Façade, angle de la rue des Bons-Enfants et de la rue de l'Ancienne-Prison.
Présentation
Culte Israélite
Rattachement Consistoire de Normandie
Fin des travaux 1950
Architecte François Herr
Style dominant Mouvement moderne
Géographie
Pays Drapeau de la France France
Région Normandie
Département Seine-Maritime
Ville Rouen
Coordonnées 49° 26′ 40″ nord, 1° 05′ 21″ est

La synagogue de Rouen est une synagogue consistoriale de rite sépharade, située au 55 de la rue des Bons-Enfants à Rouen.
Devant l’entrée, une plaque commémorative rend hommage aux morts en déportation de la communauté juive de la ville.

Historique[modifier | modifier le code]

Deux rues principales divisent au Moyen Âge la surface de l'ancienne Rothomagus : du nord au sud le cardo (l'actuelle rue des Carmes) et de l’est à l’ouest le decumanus (l'actuelle rue du Gros-Horloge).

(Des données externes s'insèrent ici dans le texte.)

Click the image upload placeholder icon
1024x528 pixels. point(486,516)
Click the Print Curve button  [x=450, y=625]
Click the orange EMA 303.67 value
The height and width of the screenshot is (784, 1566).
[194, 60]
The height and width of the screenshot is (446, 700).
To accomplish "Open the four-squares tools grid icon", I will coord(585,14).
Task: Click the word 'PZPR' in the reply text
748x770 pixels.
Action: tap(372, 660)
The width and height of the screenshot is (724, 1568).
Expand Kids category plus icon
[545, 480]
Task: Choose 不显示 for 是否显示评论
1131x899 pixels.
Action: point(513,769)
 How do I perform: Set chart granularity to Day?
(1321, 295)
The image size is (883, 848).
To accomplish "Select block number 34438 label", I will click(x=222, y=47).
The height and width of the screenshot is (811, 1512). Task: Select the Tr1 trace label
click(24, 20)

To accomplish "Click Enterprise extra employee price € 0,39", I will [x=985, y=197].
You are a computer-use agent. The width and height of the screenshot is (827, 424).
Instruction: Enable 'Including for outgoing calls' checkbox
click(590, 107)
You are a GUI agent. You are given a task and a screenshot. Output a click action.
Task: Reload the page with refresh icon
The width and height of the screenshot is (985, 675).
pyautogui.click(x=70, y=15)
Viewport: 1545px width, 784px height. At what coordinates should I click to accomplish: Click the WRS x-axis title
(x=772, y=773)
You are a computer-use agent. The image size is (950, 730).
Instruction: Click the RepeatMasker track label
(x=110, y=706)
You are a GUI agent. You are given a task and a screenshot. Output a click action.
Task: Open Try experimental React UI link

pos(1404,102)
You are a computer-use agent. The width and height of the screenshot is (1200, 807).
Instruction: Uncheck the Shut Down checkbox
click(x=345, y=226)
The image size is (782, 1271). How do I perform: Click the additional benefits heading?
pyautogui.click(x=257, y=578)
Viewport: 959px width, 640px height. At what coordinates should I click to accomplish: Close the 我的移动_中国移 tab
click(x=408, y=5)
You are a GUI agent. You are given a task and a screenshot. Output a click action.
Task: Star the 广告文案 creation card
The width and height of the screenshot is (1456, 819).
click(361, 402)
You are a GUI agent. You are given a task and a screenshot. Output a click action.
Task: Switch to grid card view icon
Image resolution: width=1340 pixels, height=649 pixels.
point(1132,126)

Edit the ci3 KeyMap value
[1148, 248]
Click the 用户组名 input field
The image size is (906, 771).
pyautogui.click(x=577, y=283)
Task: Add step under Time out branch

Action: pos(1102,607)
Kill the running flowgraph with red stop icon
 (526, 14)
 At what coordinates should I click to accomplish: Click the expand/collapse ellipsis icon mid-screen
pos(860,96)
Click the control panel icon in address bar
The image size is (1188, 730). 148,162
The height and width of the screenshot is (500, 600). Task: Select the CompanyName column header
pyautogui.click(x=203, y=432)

La rue aux Juifs ou Vicus judaeorum, d'une longueur de plus de 200 mètres, se trouvait au cœur du secteur nord-ouest de la ville, tout près du decumanus. Cette rue était le centre du quartier qu'on appelait la terra judaeorum (terre des Juifs) ou le « clos aux Juifs. » Au Moyen Âge, la superficie du quartier tout entier est à 28 500 m2.

Cette superficie était habitée en permanence par une population juive considérable (environ 5 000 à 6 000 personnes, soit 10 % de la population totale de la ville) jusqu'à l'expulsion par Philippe le Bel de 1306[1].

Cimetière[modifier | modifier le code]

Le cimetière principal se situait à l'extérieur des murs de la ville du XIIIe siècle, au-delà du présent boulevard de la Marne en montant vers Mont-Saint-Aignan. On l'appelait le “cimetière as Juieulz” ou le Mons Judaeorum. Ce terme s'appliquait souvent aux cimetières juifs en Europe du Moyen Âge[2],[1].

Ancienne synagogue[modifier | modifier le code]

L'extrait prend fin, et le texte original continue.